Dopo la riunione del 28 settembre in un hotel a Roma tra l’ad di Accierie d’Italia, Lucia Morselli, e i Segretari generali di Fim Fiom Uim, le tre organizzazioni sindacali il giorno successivo hanno convocato il Coordinamento nazionale nella sede di Corso Trieste 36.
Come ha spiegato il Segretario generale Uilm, Rocco Palombella, l’incontro con la Morselli, senza Invitalia, “non ha aggiunto significativi elementi di prospettiva e di certezza rispetto a quelli già rappresentati nella riunione del 12 gennaio scorso in cui venne presentata una previsione di possibile piano industriale mai condiviso con le organizzazioni sindacali. L’unico piano industriale discusso e condiviso con il sindacato – ha aggiunto – resta quello sottoscritto presso il ministero dello Sviluppo economico il 6 settembre 2018 con il quale venivano salvaguardati tutti i livelli occupazionali, comprensivi della garanzia occupazionale per i lavoratori in Ilva in A.S. con la risalita produttiva a 8 milioni di tonnellate prevista al 2024”.
STATO DELL’ARTE
Il giorno stesso è venuto fuori, attraverso i giornali, il limite occupazionale (10.700 addetti nel 2025 a parità di volumi) per l’ex Ilva prevista nella nota di aggiornamento al DEF. Un numero inaccettabile per i sindacati, che non tiene conto dei lavoratori ancora in amministrazione straordinaria.
Nel corso della riunione i rappresentanti sindacali dei singoli siti hanno rappresentato lo stato dell’arte sulla gestione degli stabilimenti che, a differenza di quella descritta dall’ad di Acciaierie d’Italia, dipinge un quadro in cui la manutenzione risulta essere insufficiente e con crescente ricorso a prestazioni di ditte terze, investimenti ambientali in ritardo rispetto al cronoprogramma previsto, assenza di relazioni sindacali e mancato rispetto degli accordi e degli impegni anche sul salario di produttività (3%).
L’INGRESSO DI INVITALIA
A oggi, hanno evidenziato Fim Fiom Uilm in una nota conclusiva unitaria, “l’ingresso del socio Invitalia non ha segnato alcuna discontinuità rispetto a una gestione che peggiora le condizioni degli impianti e che corre il rischio di perdere l’occasione di sfruttare la positiva fase di mercato dell’acciaio in cui tutti gli altri produttori stanno procedendo con importanti investimenti.

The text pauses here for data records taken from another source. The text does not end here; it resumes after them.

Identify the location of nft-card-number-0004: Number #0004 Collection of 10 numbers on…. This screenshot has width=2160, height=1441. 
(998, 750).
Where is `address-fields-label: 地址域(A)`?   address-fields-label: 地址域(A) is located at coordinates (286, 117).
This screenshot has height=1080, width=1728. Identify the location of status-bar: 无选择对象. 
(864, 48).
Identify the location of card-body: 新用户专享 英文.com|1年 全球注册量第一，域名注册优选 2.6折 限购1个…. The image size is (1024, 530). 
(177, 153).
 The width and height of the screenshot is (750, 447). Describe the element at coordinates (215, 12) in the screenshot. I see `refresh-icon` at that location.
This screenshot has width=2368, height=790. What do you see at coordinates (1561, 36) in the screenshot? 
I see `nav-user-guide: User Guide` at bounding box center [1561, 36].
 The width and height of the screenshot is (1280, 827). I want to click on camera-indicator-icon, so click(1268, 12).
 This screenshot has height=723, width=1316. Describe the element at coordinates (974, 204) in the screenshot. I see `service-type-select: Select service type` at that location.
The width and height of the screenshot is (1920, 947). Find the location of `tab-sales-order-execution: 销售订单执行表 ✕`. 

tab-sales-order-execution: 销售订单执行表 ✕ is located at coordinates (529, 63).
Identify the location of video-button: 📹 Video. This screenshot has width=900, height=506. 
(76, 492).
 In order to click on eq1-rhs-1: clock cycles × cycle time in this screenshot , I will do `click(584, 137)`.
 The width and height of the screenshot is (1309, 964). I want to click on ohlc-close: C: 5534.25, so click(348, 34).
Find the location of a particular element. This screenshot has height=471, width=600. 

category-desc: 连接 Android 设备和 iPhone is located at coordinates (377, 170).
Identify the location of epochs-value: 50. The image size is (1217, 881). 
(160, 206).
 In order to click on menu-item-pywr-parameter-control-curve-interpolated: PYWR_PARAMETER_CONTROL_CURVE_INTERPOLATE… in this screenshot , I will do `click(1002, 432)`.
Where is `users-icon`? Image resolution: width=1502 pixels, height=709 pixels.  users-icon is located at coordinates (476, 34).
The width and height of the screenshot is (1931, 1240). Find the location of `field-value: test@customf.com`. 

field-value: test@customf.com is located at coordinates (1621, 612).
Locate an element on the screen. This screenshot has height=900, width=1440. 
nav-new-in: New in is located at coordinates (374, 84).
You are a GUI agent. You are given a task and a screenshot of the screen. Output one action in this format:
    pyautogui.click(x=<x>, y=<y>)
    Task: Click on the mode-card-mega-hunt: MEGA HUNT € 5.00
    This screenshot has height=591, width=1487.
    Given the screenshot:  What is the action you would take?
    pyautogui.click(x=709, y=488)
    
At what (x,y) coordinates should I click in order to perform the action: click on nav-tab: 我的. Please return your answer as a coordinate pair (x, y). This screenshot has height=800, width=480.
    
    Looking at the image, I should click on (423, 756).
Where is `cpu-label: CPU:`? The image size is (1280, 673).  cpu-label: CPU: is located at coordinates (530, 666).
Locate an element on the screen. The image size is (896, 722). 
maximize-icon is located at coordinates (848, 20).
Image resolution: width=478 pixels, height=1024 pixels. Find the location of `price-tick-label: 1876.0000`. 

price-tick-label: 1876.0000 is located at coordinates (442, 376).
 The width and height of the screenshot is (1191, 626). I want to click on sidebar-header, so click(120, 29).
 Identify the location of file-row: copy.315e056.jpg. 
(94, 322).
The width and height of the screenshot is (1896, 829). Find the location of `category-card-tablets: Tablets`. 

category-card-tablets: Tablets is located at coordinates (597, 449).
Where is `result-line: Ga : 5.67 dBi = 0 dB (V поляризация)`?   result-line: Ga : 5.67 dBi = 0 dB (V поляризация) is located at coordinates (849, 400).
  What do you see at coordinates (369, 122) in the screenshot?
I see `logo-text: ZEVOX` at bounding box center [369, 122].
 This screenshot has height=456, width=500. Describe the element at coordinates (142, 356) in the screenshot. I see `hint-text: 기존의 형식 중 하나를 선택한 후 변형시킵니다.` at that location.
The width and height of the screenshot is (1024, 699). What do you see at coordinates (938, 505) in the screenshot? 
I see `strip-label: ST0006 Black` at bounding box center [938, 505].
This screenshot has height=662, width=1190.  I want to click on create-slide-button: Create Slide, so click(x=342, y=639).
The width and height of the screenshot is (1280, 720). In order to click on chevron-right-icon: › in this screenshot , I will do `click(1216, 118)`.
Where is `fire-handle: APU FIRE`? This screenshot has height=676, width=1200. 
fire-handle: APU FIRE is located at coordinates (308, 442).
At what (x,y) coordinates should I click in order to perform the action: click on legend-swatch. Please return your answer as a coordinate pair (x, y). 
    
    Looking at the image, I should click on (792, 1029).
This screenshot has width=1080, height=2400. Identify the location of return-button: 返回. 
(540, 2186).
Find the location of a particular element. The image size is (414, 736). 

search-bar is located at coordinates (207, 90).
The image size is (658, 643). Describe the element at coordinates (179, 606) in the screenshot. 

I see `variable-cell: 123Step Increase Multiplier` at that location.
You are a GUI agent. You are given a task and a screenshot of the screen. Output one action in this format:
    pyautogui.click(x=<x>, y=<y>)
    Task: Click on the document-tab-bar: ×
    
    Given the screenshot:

A distanza di quasi un anno dall’accordo fra ArcelorMittal e l’Agenzia governativa per gli investimenti Invitalia, il Paese, l’intero sistema produttivo legato alla siderurgia e i lavoratori dell’ex Ilva non conoscono ancora il destino del più importante asset della manifattura italiana. Di quell’accordo non si conoscono contenuti e obiettivi ma i risultati sono purtroppo evidenti: migliaia di lavoratori in cassa integrazione e una ambientalizzazione che tarda ad essere realizzata, un intero sistema degli appalti fortemente penalizzato”.
SILENZIO DELLE ISTITUZIONI
Il governo e il ministero dello Sviluppo economico continuano a rimanere in silenzio e si sottraggono a una seria discussione con le organizzazioni sindacali che continuano a richiedere un incontro per ricevere le risposte che oltre 20mila lavoratori del gruppo e del sistema di appalti rivendicano da troppi anni.
“Abbiamo inviato una nuova richiesta ai Ministri competenti per ottenere un incontro entro fine mese che avvii una reale trattativa sul piano industriale – ha spiegato Palombella – e visto il mancato riscontro vorrà dire che ci autoconvocheremo con presidio permanente presso il ministero dello Sviluppo economico”. Fim Fiom Uilm chiedono una discussione complessiva a partire dal piano industriale e da quello ambientale, sulle scelte tecnologiche future che il Gruppo intende adottare, il percorso di ricollocazione dei lavoratori in amministrazione straordinaria, chiarezza sulla gestione del mondo degli appalti, utilizzo di fondi per il potenziamento degli ammortizzatori sociali perché il piano possa essere realmente accompagnato da una tenuta sociale e non penalizzi ulteriormente i lavoratori.